For my thesis I'm using on-device training to update a model which uses images(CVPixelBuffers) as input to do its prediction.
For the training I'm using 200 images with the size of 224x224. There are two layers that are being updated. Both of them innerProducts (1000x12167 and 1x1000). Since these are a lot of parameters I tried reducing them to one layer(1x12167) but this only had little impact.
As soon as the MLUpdateTask starts, the memory usage jumps up to ⁓1,3 gigabytes (also with reduced parameters). The training is completed, but when the updated model is saved and loaded using
finalContext.model.write(to: fileURL)
model = model_updatable(contentsOf: fileURL)
it is terminated due to memory issue. What is causing this problem and is there a way to bypass it? Would it make a difference changing the input from images to multiArrays?

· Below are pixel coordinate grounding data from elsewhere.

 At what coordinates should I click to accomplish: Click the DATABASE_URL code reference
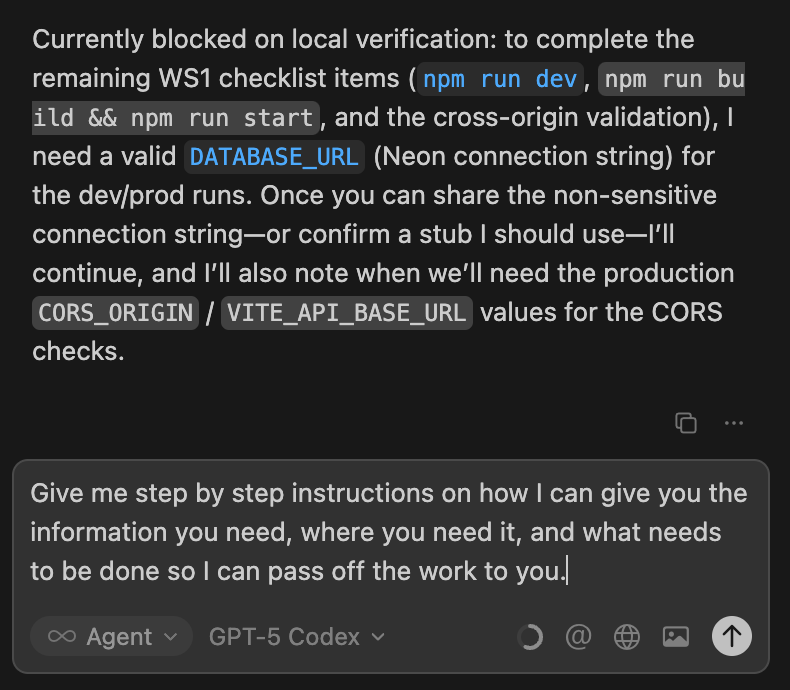pyautogui.click(x=274, y=158)
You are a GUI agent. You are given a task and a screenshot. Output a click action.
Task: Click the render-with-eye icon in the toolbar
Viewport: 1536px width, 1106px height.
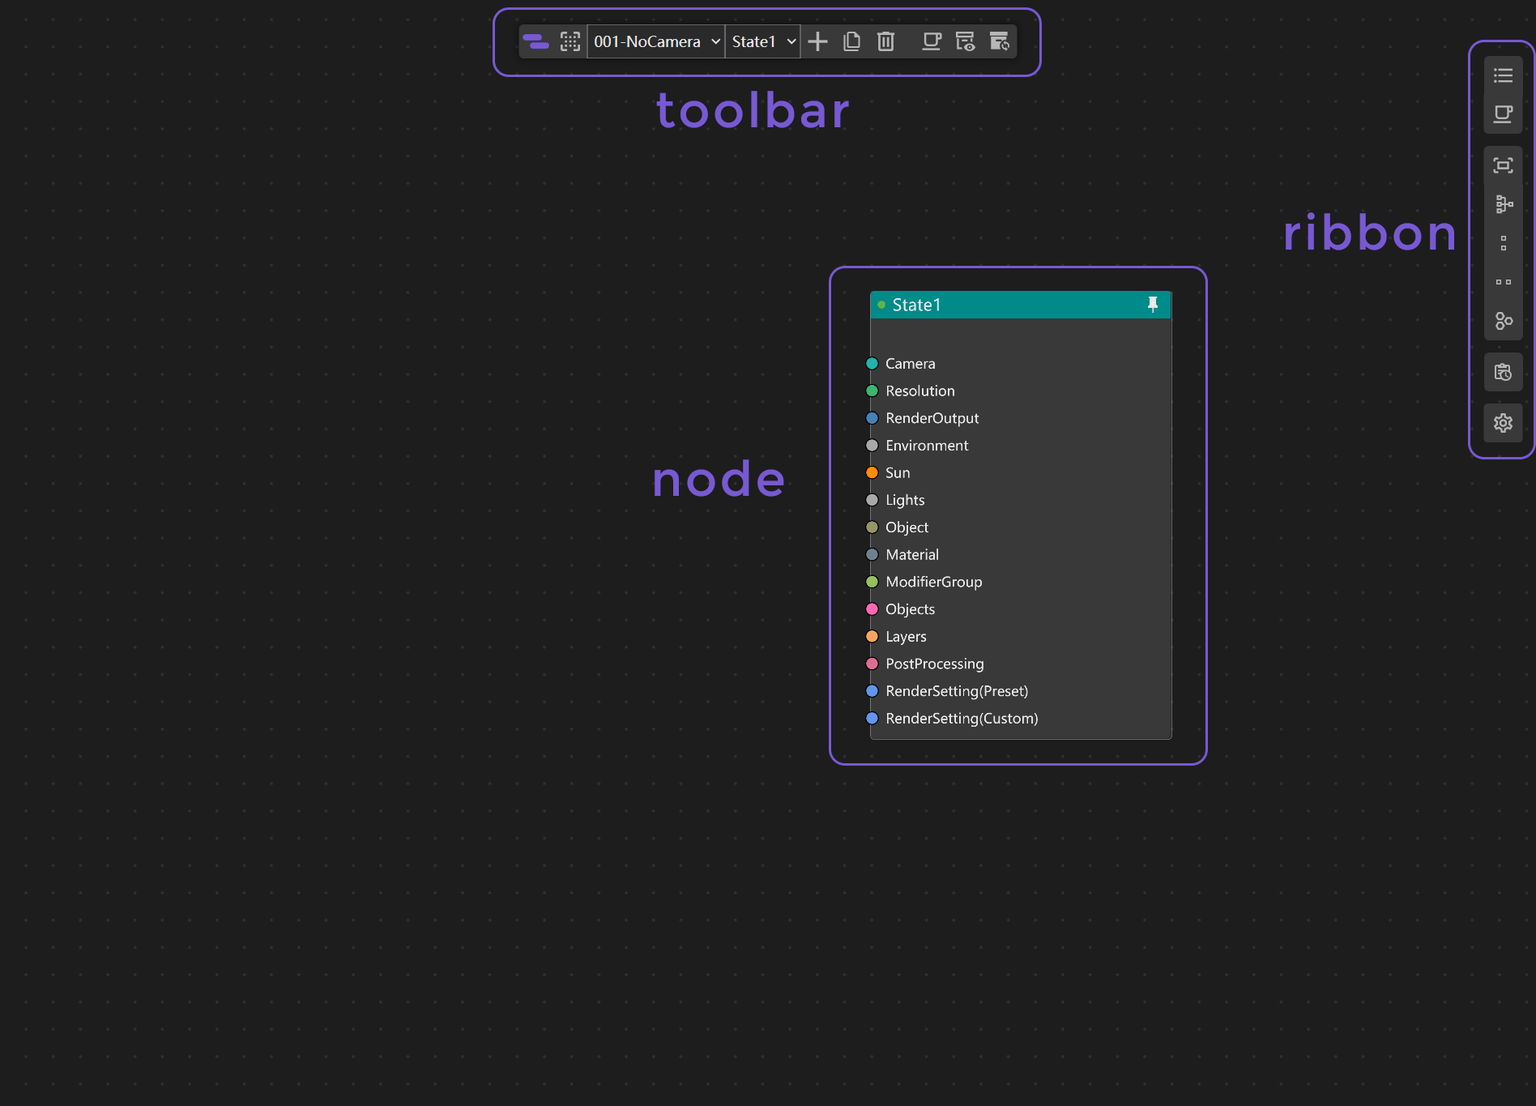click(965, 41)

Edit: Using 20 images as input only results in a usage of ⁓1,1 gigabytes during training and allows the app to save/load the updated model with an overall max memory usage of 1,39 gigabytes. Sadly I do need the input of 200 images.
Kind regards Nils
Who knows what happens... Core ML is a black box and we can't look inside to see what is going on.
It's possible that your model is simply too large to update it on the device.
However, sometimes Core ML memory usage blows up because of a bug. I suggest filing a bug report with Apple.